The numbers behind the move explain the ambition. Leapmotor is targeting one million deliveries in 2026 after a record 2025, and the D19 is the model expected to carry the premium push. Two drivetrain philosophies sit under one body: a triple-motor pure electric variant and an extended-range EREV version with the largest battery in its segment.
🔧 Dimensions Built for Three Rows
The D19 measures 5,252 millimeters in length, 1,995 mm wide, and 1,780 mm tall, with a 3,110 mm wheelbase. Those figures place it squarely in Li L9 and Aito M9 territory, and the interior is configured to match. Customers can specify either a six-seat layout with captain's chairs in the second row or a conventional seven-seat configuration.
Leapmotor is positioning the D19 as a family-first flagship rather than a performance showcase, although the pure electric version makes a respectable case for both.
⚡ The BEV Version: Triple-Motor, Sub-Three-Second Sprint
The battery electric D19 uses a triple-motor all-wheel-drive system producing 724 horsepower (540 kW). Leapmotor quotes a 0 to 100 km/h time under three seconds, numbers that land it alongside full-bore performance EVs rather than family SUVs. The architecture runs on an 800-volt platform, which translates to fast charging that keeps the car moving on long trips without extended stops.
The BEV version is aimed at customers who want the shorter driveway cable and the full silent-drive experience, with the performance credentials acting as a secondary selling point.
🔋 EREV: 80.3 kWh Battery, 500 km Pure Electric
The EREV variant is arguably the more strategically important model. Its 80.3 kWh battery delivers up to 500 kilometers of pure electric range on the CLTC cycle, making it the largest EREV battery in a production SUV to date. The range-extender gasoline engine only activates beyond that threshold, meaning most daily driving happens on electrons alone.
Fast charging on the EREV uses the same 800-volt architecture, a feature that remains uncommon at this price point. For buyers who still feel hesitant about full BEV ownership but want the daily efficiency of electric driving, the D19 EREV is positioned as the pragmatic flagship.
Snapdragon 8797 Dual-Chip Brain
Under the dashboard sits Leapmotor's new central domain controller, built around two Qualcomm Snapdragon 8797 SoCs running in parallel. The combined compute budget reaches 1,280 TOPS, and LiDAR is standard across the range. This is the first Leapmotor model to use the new controller architecture, which the company plans to extend to future vehicles.

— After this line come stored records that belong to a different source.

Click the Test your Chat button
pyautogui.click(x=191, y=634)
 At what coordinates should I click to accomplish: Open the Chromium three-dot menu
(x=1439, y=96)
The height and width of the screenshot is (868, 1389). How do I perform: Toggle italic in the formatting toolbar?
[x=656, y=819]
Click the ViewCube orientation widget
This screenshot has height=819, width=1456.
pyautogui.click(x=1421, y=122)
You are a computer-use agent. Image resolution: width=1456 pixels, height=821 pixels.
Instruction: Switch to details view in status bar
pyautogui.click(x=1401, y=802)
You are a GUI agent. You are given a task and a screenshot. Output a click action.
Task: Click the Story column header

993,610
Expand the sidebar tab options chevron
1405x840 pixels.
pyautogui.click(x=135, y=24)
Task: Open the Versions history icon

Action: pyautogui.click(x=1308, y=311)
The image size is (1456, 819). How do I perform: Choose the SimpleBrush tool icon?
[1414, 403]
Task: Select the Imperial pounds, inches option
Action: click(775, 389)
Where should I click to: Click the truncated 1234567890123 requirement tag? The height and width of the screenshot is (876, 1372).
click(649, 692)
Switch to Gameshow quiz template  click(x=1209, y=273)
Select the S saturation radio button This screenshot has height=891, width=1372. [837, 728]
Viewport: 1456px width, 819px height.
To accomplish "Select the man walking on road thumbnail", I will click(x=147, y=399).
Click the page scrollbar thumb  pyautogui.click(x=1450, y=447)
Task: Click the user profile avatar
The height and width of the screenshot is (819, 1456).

The hardware positions the D19 for advanced driver assistance features that match or exceed what Huawei's ADS and NIO's NX chip ecosystem currently offer. Whether the software stack delivers on the hardware promise is the question every premium Chinese EV buyer asks, and Leapmotor has set expectations high.
What the Launch Says About Leapmotor
The D19 arrives eight days before Auto China 2026 opens its doors on April 24. That timing is deliberate. Leapmotor wanted the flagship narrative to precede the show rather than get lost among the hundreds of debuts expected in Beijing. The pricing strategy also deserves attention. At 219,800 yuan entry, the D19 undercuts the Li L9 and the Aito M9 by margins that make comparison inevitable.
For a company that delivered its first vehicle in 2019, reaching a credible premium flagship in under seven years is aggressive by any measure. The next test is whether the D19 can hold its own on the Beijing show floor against the established players who will be working to reclaim the segment they once owned.